Die sieben Filterstufen – so erkläre ich sie mir

  1. PP-Vorfilter: Das ist für mich wie ein grobes Sieb. Er hält größere Teilchen, kleine Schwebstoffe und Ablagerungen zurück, bevor es „ans Feine“ geht.
  2. Aktivkohlefilter (CI): Hier werden Stoffe reduziert, die Geschmack und Geruch beeinflussen können – zum Beispiel Chlor. Ich merke vor allem: Das Wasser riecht neutraler und schmeckt runder.
  3. Feinfilter: Diese Stufe ist für mich eine zusätzliche Schutzschicht. Sie fängt das ab, was vorher vielleicht noch durchgerutscht wäre, und entlastet die empfindlichere Membran dahinter.
  4. Umkehrosmose-Membran (RO): Das ist die „Feinarbeit“. Durch diese sehr feine Membran werden viele gelöste Stoffe stark reduziert. Ich stelle mir das vor wie ein extrem dichtes Sieb, das fast nur das Wasser selbst durchlässt.
  5. Nachfilter (CII): Diese Stufe ist für mich so etwas wie die geschmackliche Feinabstimmung. Bevor das Wasser aus dem Hahn kommt, wird es hier noch einmal sanft „poliert“.
  6. Optionale UV-C-Stufe: Wenn sie genutzt wird, sorgt sie mit Licht dafür, dass Mikroorganismen inaktiviert werden – ganz ohne zusätzliche Chemie. Ich sehe das als eine leise Sicherheitsstufe im Hintergrund.
  7. Struktur- oder Verwirbelungsstufe: Hier geht es für mich um das Gefühl. Das Wasser wird verwirbelt und strukturiert. Manche spüren dabei einen Unterschied, andere weniger – ich persönlich empfinde es als weicher und lebendiger.

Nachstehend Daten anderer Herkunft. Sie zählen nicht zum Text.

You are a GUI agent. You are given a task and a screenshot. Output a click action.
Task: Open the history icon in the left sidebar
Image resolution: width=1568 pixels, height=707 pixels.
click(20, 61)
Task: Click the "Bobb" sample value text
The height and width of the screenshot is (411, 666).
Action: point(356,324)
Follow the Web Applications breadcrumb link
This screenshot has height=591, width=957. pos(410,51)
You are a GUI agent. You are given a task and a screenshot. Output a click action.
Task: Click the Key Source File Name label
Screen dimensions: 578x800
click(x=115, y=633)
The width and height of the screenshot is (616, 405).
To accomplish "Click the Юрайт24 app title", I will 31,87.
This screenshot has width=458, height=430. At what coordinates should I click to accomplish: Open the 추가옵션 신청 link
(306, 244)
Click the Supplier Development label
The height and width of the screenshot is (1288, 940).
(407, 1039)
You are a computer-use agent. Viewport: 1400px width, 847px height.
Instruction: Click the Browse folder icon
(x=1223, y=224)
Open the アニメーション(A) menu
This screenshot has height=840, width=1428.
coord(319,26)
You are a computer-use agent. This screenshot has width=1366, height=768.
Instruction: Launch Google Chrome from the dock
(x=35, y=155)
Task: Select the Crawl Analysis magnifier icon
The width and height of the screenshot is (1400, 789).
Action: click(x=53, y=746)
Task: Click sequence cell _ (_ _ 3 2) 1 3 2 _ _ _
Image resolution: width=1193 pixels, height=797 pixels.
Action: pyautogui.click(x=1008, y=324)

Warum ich mehrere Stufen als sinnvoll erlebe

Ich mag an der Arktisquelle, dass nicht alles an einer einzigen Filterstufe hängt. Mechanische Filter, Aktivkohle und die feine Membran arbeiten nacheinander zusammen, statt gegeneinander.

Für mich geht es nicht darum, das Wasser „bis zum Letzten“ auszureizen, sondern um ein stimmiges Gleichgewicht: gut gefiltert, nachvollziehbar aufgebaut und im Alltag einfach zu nutzen – ohne dass ich mich ständig darum kümmern muss.

Wie ich die TDS-Werte einordne

Zwischendurch werden die TDS-Werte gemessen. Das ist ein Zahlenwert, der zeigt, wie viele gelöste Stoffe insgesamt im Wasser sind. So lässt sich nachvollziehen, wie sich das Wasser vom Eingang bis zum Ausgang verändert.

Für mich sind diese Messwerte eine Art Kontrolle im Hintergrund. Sie helfen dabei, den gesamten Filterprozess im Blick zu behalten und rechtzeitig zu erkennen, wann ein Filterwechsel sinnvoll ist.

Mein persönliches Fazit

Das Sieben-Stufen-Filtersystem der Arktisquelle erlebe ich als klar durchdachtes Premien-Produkt. Jede Stufe hat ihre Aufgabe, und zusammen ergibt das ein Wasser, das sich für mich sauber, weich und sehr angenehm anfühlt.

Ich muss nichts installieren, nur auffüllen und laufen lassen – und habe das gute Gefühl, meinem Körper und meinem Alltag etwas Ruhiges und Wohltuendes zu schenken.